Hay, entre los códigos expuestos a la luz de sus
fotografías, señales de vida de seres que habitan la superficie de sus calles y
el esplendor de aquella hermosa ciudad a punto de resurgir de entre las sombras
de un pasado inmediato de ingrata recordación.
La actividad temprana de Frank, anterior a su gran guiñol
The Americans, obra que inscribirá su nombre en la historia de la fotografía
del siglo xx, se establece a partir del examen de lo que podemos categorizar
como lo visual-deleznable. Anterior a la aparición de Frank, en el marco de la
fotografía de principios de la segunda mitad de siglo, lo nimio, lo sutil inaprensible, eran
elementos que no aparecían en los recuentos de la documentación fotográfica,
pese a los buenos esfuerzos de Eugene Atget y posteriormente Jacques-Henri
Lartigue.
La realidad, aceptada y reiterada tan solo en la
pupila del paseante, y no propiamente en
composiciones de trabajo fotográfico, algo tan en boga en los tiempos que
vivimos, debía permanecer subyacente a temas más elaborados y en apariencia más
complejos, cuando no como simple bastón de utilería en el siempre mutante gran
teatro de posguerra.
Lo que la vista conoce a partir de la memoria
colectiva, su evocación subconsciente, se hace arte gracias a la fuerza
expresiva de su empeño.
Frank recorre una ciudad que apenas empieza a
resurgir de los rescoldos del gran fuego de la Segunda Guerra y nos lleva de la
mano como quien lidera a otro en los laberintos del sueño.

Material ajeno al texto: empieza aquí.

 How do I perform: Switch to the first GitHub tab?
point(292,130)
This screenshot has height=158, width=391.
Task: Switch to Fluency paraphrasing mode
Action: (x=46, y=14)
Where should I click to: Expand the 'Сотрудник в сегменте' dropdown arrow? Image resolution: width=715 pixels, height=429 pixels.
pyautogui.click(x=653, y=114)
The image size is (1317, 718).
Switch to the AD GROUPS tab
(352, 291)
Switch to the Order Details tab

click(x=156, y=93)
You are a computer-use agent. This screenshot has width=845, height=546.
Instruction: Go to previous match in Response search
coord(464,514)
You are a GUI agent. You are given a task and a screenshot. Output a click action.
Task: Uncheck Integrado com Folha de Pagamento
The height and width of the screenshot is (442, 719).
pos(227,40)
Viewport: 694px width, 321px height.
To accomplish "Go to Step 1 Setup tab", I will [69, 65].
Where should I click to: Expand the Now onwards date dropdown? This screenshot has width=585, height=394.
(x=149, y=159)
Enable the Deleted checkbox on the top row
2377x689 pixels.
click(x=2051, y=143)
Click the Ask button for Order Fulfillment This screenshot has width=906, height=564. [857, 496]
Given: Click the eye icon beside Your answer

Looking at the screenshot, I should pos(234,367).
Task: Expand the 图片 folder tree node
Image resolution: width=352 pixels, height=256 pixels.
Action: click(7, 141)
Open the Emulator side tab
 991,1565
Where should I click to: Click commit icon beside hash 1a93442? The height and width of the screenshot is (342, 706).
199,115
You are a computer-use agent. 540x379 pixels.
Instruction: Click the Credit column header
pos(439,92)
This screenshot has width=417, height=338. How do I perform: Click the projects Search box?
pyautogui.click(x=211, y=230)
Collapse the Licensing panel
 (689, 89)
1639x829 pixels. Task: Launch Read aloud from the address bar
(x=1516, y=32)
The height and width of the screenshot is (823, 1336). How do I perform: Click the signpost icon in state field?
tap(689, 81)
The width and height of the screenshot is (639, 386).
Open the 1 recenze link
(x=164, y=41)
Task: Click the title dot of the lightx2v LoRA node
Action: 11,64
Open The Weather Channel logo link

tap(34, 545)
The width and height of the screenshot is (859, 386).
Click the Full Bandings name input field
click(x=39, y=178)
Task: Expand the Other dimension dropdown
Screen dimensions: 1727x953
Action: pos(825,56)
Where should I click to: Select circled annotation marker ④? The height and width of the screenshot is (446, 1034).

Lo que vemos en sus imágenes de esa París gris,
desolada y fría, trae también consigo la esperanza siempre presente de una
primavera aún por verse.
La flor que un hombre de traje oscuro porta a su
espalda, como quien asiste trepidante a una cita romántica, es un buen ejemplo.
Frank abjuró de su trabajo documental después de su magnum opus, su libro que lo define y lo
marca para el tiempo, The Americans.
A partir de allí se dedica al corto metraje posmoderno y se aísla por varios años en la costa de Nueva Escocia acosado por
tragedias familiares relacionadas con la muerte de su hija y su hijo.
En Nueva Escocia se adentra en el uso conceptual del
texto combinado con la imagen para nutrir una serie de exploraciones de corte
contemporáneo.
Sin embargo, su cimiente se puede hallar en aquellas
imágenes grises y desoladas de la París de finales de los cuarentas, cuando la
gloria artística apenas parecía un lejano destello en la distancia.